■ Material provided:
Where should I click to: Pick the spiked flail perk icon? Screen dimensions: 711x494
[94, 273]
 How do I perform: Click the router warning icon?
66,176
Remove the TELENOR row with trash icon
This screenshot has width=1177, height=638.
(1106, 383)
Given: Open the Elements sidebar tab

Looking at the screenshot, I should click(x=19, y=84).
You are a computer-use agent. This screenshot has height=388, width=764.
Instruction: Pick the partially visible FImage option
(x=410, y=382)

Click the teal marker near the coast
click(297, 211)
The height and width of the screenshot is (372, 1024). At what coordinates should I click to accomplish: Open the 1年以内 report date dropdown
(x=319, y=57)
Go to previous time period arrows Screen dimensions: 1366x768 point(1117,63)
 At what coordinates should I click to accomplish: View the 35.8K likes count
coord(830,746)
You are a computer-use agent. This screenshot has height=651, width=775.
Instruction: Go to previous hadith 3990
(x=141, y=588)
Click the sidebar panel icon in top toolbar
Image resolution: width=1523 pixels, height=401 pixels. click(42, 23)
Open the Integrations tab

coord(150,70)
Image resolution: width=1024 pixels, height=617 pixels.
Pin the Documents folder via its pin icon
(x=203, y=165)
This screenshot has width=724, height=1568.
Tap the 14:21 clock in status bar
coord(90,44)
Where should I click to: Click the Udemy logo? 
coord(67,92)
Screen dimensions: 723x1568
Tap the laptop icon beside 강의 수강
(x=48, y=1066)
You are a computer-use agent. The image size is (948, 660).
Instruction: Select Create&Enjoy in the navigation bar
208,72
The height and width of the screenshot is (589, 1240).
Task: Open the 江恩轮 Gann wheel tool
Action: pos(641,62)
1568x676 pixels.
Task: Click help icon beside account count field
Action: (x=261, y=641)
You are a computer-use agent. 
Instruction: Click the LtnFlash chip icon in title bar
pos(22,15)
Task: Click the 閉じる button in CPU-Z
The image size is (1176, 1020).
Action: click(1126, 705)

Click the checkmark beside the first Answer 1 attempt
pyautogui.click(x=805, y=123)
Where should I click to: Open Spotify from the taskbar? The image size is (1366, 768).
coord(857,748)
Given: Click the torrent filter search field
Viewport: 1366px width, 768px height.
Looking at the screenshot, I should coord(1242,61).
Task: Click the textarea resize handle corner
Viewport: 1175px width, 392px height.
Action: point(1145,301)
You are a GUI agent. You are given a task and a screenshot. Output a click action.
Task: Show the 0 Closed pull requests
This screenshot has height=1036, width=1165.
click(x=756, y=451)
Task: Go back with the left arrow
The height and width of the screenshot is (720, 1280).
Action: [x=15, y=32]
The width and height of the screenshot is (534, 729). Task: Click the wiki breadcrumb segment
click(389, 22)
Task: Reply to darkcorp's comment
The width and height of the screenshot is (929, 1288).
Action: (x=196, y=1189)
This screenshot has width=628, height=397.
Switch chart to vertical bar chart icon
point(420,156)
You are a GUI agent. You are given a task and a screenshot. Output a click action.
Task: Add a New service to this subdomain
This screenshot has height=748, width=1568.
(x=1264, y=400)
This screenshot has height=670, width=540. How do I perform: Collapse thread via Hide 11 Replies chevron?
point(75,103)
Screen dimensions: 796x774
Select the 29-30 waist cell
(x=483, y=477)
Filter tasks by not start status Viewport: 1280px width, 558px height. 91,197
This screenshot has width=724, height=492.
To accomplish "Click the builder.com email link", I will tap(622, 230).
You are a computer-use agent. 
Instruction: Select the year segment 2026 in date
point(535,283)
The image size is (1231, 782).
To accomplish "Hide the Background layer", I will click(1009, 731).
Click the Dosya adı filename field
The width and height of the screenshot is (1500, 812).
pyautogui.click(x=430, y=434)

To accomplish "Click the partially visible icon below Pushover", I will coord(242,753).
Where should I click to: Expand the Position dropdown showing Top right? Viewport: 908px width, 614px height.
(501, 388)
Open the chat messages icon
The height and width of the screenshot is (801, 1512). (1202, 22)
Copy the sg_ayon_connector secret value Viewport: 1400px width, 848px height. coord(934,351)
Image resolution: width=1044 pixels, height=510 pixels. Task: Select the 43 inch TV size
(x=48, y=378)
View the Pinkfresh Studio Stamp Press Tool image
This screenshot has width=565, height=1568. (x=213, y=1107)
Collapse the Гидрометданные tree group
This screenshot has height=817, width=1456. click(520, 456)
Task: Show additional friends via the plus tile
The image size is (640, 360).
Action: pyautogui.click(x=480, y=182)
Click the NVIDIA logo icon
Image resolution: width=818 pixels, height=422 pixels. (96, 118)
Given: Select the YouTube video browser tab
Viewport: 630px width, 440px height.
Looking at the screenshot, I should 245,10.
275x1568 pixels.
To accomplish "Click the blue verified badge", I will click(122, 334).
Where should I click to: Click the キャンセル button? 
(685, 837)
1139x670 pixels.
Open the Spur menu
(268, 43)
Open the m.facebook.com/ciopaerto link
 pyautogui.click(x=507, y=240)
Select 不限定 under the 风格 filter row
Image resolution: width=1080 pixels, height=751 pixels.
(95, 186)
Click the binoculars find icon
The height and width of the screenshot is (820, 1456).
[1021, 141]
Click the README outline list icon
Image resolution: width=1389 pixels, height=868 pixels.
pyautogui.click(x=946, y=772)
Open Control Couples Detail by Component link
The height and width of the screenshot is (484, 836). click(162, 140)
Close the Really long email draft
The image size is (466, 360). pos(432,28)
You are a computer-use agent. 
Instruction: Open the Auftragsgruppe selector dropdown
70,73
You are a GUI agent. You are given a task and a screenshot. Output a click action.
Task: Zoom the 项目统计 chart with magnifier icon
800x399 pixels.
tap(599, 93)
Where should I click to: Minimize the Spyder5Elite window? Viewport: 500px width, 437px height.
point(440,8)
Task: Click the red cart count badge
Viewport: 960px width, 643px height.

■ Aim of the exercise:
Would you copy out all of the entries exactly?

■ The answer:
Where should I click to: Pick the spiked flail perk icon? Screen dimensions: 711x494
[94, 273]
 How do I perform: Click the router warning icon?
66,176
Remove the TELENOR row with trash icon
This screenshot has width=1177, height=638.
(1106, 383)
Given: Open the Elements sidebar tab

Looking at the screenshot, I should click(x=19, y=84).
You are a computer-use agent. This screenshot has height=388, width=764.
Instruction: Pick the partially visible FImage option
(x=410, y=382)

Click the teal marker near the coast
click(297, 211)
The height and width of the screenshot is (372, 1024). At what coordinates should I click to accomplish: Open the 1年以内 report date dropdown
(x=319, y=57)
Go to previous time period arrows Screen dimensions: 1366x768 point(1117,63)
 At what coordinates should I click to accomplish: View the 35.8K likes count
coord(830,746)
You are a computer-use agent. This screenshot has height=651, width=775.
Instruction: Go to previous hadith 3990
(x=141, y=588)
Click the sidebar panel icon in top toolbar
Image resolution: width=1523 pixels, height=401 pixels. click(42, 23)
Open the Integrations tab

coord(150,70)
Image resolution: width=1024 pixels, height=617 pixels.
Pin the Documents folder via its pin icon
(x=203, y=165)
This screenshot has width=724, height=1568.
Tap the 14:21 clock in status bar
coord(90,44)
Where should I click to: Click the Udemy logo? 
coord(67,92)
Screen dimensions: 723x1568
Tap the laptop icon beside 강의 수강
(x=48, y=1066)
You are a computer-use agent. The image size is (948, 660).
Instruction: Select Create&Enjoy in the navigation bar
208,72
The height and width of the screenshot is (589, 1240).
Task: Open the 江恩轮 Gann wheel tool
Action: pos(641,62)
1568x676 pixels.
Task: Click help icon beside account count field
Action: (x=261, y=641)
You are a computer-use agent. 
Instruction: Click the LtnFlash chip icon in title bar
pos(22,15)
Task: Click the 閉じる button in CPU-Z
The image size is (1176, 1020).
Action: click(1126, 705)

Click the checkmark beside the first Answer 1 attempt
pyautogui.click(x=805, y=123)
Where should I click to: Open Spotify from the taskbar? The image size is (1366, 768).
coord(857,748)
Given: Click the torrent filter search field
Viewport: 1366px width, 768px height.
Looking at the screenshot, I should coord(1242,61).
Task: Click the textarea resize handle corner
Viewport: 1175px width, 392px height.
Action: point(1145,301)
You are a GUI agent. You are given a task and a screenshot. Output a click action.
Task: Show the 0 Closed pull requests
This screenshot has height=1036, width=1165.
click(x=756, y=451)
Task: Go back with the left arrow
The height and width of the screenshot is (720, 1280).
Action: [x=15, y=32]
The width and height of the screenshot is (534, 729). Task: Click the wiki breadcrumb segment
click(389, 22)
Task: Reply to darkcorp's comment
The width and height of the screenshot is (929, 1288).
Action: (x=196, y=1189)
This screenshot has width=628, height=397.
Switch chart to vertical bar chart icon
point(420,156)
You are a GUI agent. You are given a task and a screenshot. Output a click action.
Task: Add a New service to this subdomain
This screenshot has height=748, width=1568.
(x=1264, y=400)
This screenshot has height=670, width=540. How do I perform: Collapse thread via Hide 11 Replies chevron?
point(75,103)
Screen dimensions: 796x774
Select the 29-30 waist cell
(x=483, y=477)
Filter tasks by not start status Viewport: 1280px width, 558px height. 91,197
This screenshot has width=724, height=492.
To accomplish "Click the builder.com email link", I will tap(622, 230).
You are a computer-use agent. 
Instruction: Select the year segment 2026 in date
point(535,283)
The image size is (1231, 782).
To accomplish "Hide the Background layer", I will click(1009, 731).
Click the Dosya adı filename field
The width and height of the screenshot is (1500, 812).
pyautogui.click(x=430, y=434)

To accomplish "Click the partially visible icon below Pushover", I will coord(242,753).
Where should I click to: Expand the Position dropdown showing Top right? Viewport: 908px width, 614px height.
(501, 388)
Open the chat messages icon
The height and width of the screenshot is (801, 1512). (1202, 22)
Copy the sg_ayon_connector secret value Viewport: 1400px width, 848px height. coord(934,351)
Image resolution: width=1044 pixels, height=510 pixels. Task: Select the 43 inch TV size
(x=48, y=378)
View the Pinkfresh Studio Stamp Press Tool image
This screenshot has width=565, height=1568. (x=213, y=1107)
Collapse the Гидрометданные tree group
This screenshot has height=817, width=1456. click(520, 456)
Task: Show additional friends via the plus tile
The image size is (640, 360).
Action: pyautogui.click(x=480, y=182)
Click the NVIDIA logo icon
Image resolution: width=818 pixels, height=422 pixels. (96, 118)
Given: Select the YouTube video browser tab
Viewport: 630px width, 440px height.
Looking at the screenshot, I should 245,10.
275x1568 pixels.
To accomplish "Click the blue verified badge", I will click(122, 334).
Where should I click to: Click the キャンセル button? 
(685, 837)
1139x670 pixels.
Open the Spur menu
(268, 43)
Open the m.facebook.com/ciopaerto link
 pyautogui.click(x=507, y=240)
Select 不限定 under the 风格 filter row
Image resolution: width=1080 pixels, height=751 pixels.
(95, 186)
Click the binoculars find icon
The height and width of the screenshot is (820, 1456).
[1021, 141]
Click the README outline list icon
Image resolution: width=1389 pixels, height=868 pixels.
pyautogui.click(x=946, y=772)
Open Control Couples Detail by Component link
The height and width of the screenshot is (484, 836). click(162, 140)
Close the Really long email draft
The image size is (466, 360). pos(432,28)
You are a computer-use agent. 
Instruction: Open the Auftragsgruppe selector dropdown
70,73
You are a GUI agent. You are given a task and a screenshot. Output a click action.
Task: Zoom the 项目统计 chart with magnifier icon
800x399 pixels.
tap(599, 93)
Where should I click to: Minimize the Spyder5Elite window? Viewport: 500px width, 437px height.
point(440,8)
Task: Click the red cart count badge
Viewport: 960px width, 643px height.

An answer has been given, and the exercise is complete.